Mientras que en la tragedia solo en estado latente podemos suponer alteraciones en la situación de Deyanira, transformada por el paso del tiempo, de doncella deseada, objeto de luchas y rivalidades, en esposa preterida y ansiosa por recobrar al marido ante el peligro de una rival, cuando este al fin regresa al hogar, tras múltiples aventuras, pero en compañía de una nueva amada. Mas, si bien todo esto lo podemos inferir, en la obra no encontramos referencia explícita, pues era otro el problema que a Sófocles le interesaba resaltar. Excepción, en todo caso, que confirma la tesis de Zelenak sobre cómo la tragedia “inventa” a la mujer a la medida de la necesaria contraparte y del imaginario patriarcal predominante[3].

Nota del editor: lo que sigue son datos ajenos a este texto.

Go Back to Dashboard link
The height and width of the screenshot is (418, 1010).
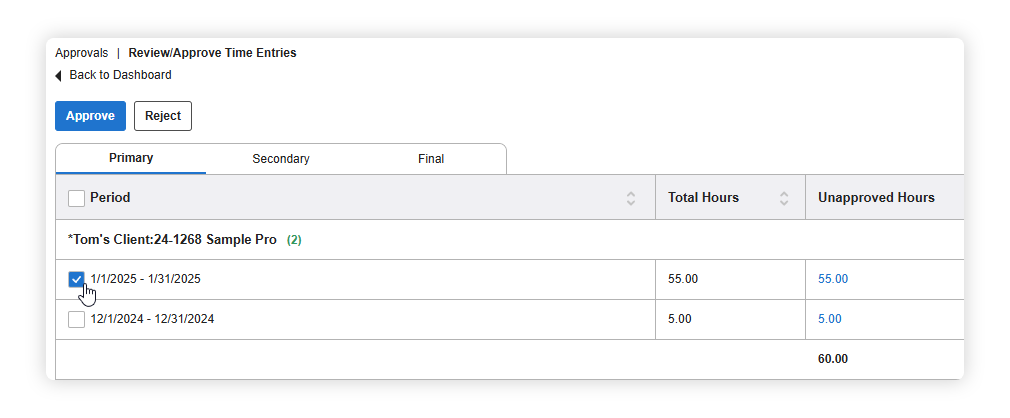coord(120,75)
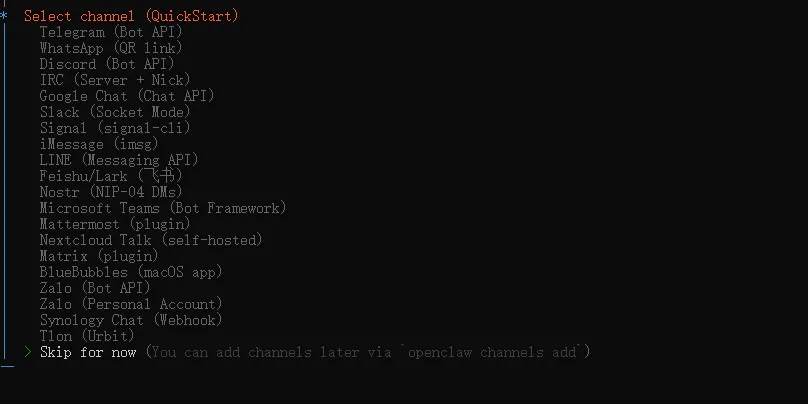Select Synology Chat (Webhook) channel
The height and width of the screenshot is (404, 808).
131,320
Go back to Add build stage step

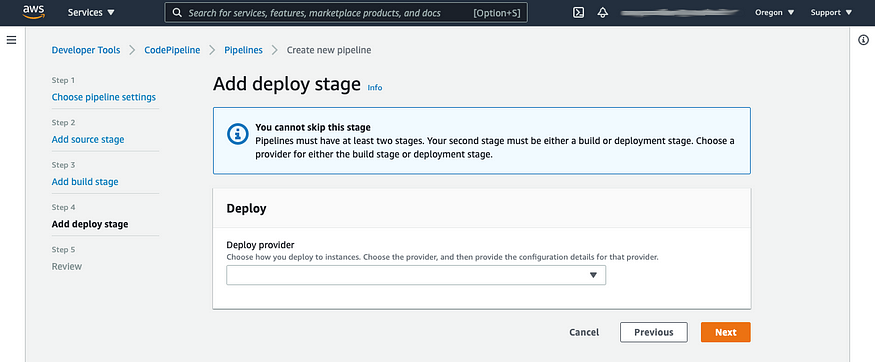[x=85, y=182]
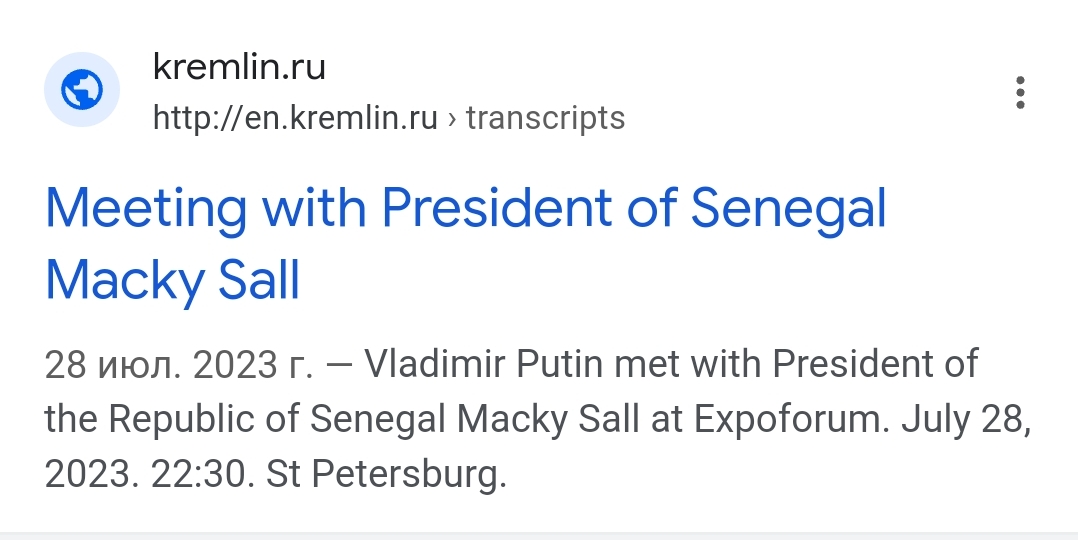This screenshot has height=540, width=1078.
Task: Click the word "Senegal" in the title
Action: click(x=789, y=209)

Si bien, como este mismo autor subraya, no hay un término genérico en griego clásico para la mujer, sino muchos sustantivos para definirla según sus vínculos familiares (madre, hija, hermana) o según su nexo marital (doncella, novia, casada, cortesana, concubina, prostituta), en relación con la edad las mujeres también se definían en todo caso por el matrimonio: muchachas o doncellas, antes; casadas, después; a lo cual se agrega la anciana, que en la literatura como en el arte, habrá de esperar al período helenístico para adquirir cierto protagonismo.

El tiempo, por tanto, podrá pasar, pero Helena, Electra, Medea, Antígona, Clitemestra o Penélope permanecerán inmutables y ajenas a la preocupación que tanto inquietara al poeta Mimnermo en el siglo VI a.n.e, hasta el punto de preferir la muerte a envejecer, y que recibiera la tajante respuesta de Solón, también poeta, pero más bien recordado por sus reformas sociales y políticas: Aprendo, mientras envejezco.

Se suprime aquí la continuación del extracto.